Il pleut ce matin, gentiment, tranquillement ! Marie-Séraphine a laissé la porte de l’atelier entrouverte pour mieux entendre le chant guilleret de l’eau qui s’écoule. Les feuilles du savonnier frétillent d’aise sous la douche ! Elle écrit et rature sur les pages de son cahier tout neuf, elle griffonne, gomme, se relit, corrige et repart.

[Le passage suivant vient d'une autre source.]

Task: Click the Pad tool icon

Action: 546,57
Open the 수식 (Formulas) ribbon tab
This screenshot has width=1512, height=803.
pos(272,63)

Elle a envie de dire l’histoire des
quelques-uns dont elle a croisé le chemin. Elle pense notamment à cet indien
triste et plein d’humanité, là-haut sur sa montagne isolée. Qu’est-il
aujourd’hui devenu ? Elle ne le saura sans doute jamais. Elle garde le
souvenir précieux de son attention réconfortante qui n’avait pas besoin de
mots. Les ruisseaux qui se forment sur les vitres dépolies de la verrière
accompagnent ses pensées paisibles.
En contrepoint, le parfum du bois qu’on
travaille. Émile bricole et chantonne à mi-voix. Il ne dit pas ce qu’il est en
train de fabriquer. A ses pieds tombent les copeaux sous les mouvements
allongés du rabot. Il est heureux, installé à son établi. Il effleure du bout
des doigts les différentes essences pour choisir le morceau qui conviendra le
mieux à son projet.
Lui aussi est heureux de cette pluie
bienvenue qui repeint la petite cour de couleurs vives. Le parfum des
clochettes du muguet et celui du lilas double n’en seront que plus forts après
l’averse.
Noisette, qui l’observe avec attention,
penche la tête et semble approuver. Puis elle se lève et va quémander une
caresse à Julie.
Julie, quant à elle, est moins sensible
au charme de la pluie ! Même si elle n’habite pas loin, elle a tout de
même bien eu le temps de se faire mouiller en arrivant tout à l’heure !
Son ciré accroché à la patère n’a même pas encore fini de goutter !
Mais pour l’instant, elle oublie un peu
le reste et se plonge avec délice dans le dernier roman policier qu’elle a
trouvé dans la bibliothèque à l’étage, chez Émile. Le papier est vieux et
jauni. Il n’est plus si souple mais l’histoire de ces quatre intrépides qui
mènent l’enquête en compagnie de leur chien la tient en haleine. Elle est avec
eux, aux aguets, et les suit pas à pas.
Elle savoure aussi le plaisir diffus de
tourner ces mêmes pages que d’autres mains ont tournées avant elle. Celles
d’Émile peut-être, ou bien d’autres inconnues. Elle inscrit ici sa marque et
vient prendre sa place dans la cohorte des lecteurs anonymes. Ce livre-là
continuera peut-être sa route pour être parcouru pas d’autres mains plus ou
moins habiles.
Dehors, la pluie diminue peu à peu
pour cesser tout à fait. Noisette est la seule qui s’en aperçoit, le bout de la
truffe chatouillé par un trait de soleil audacieux.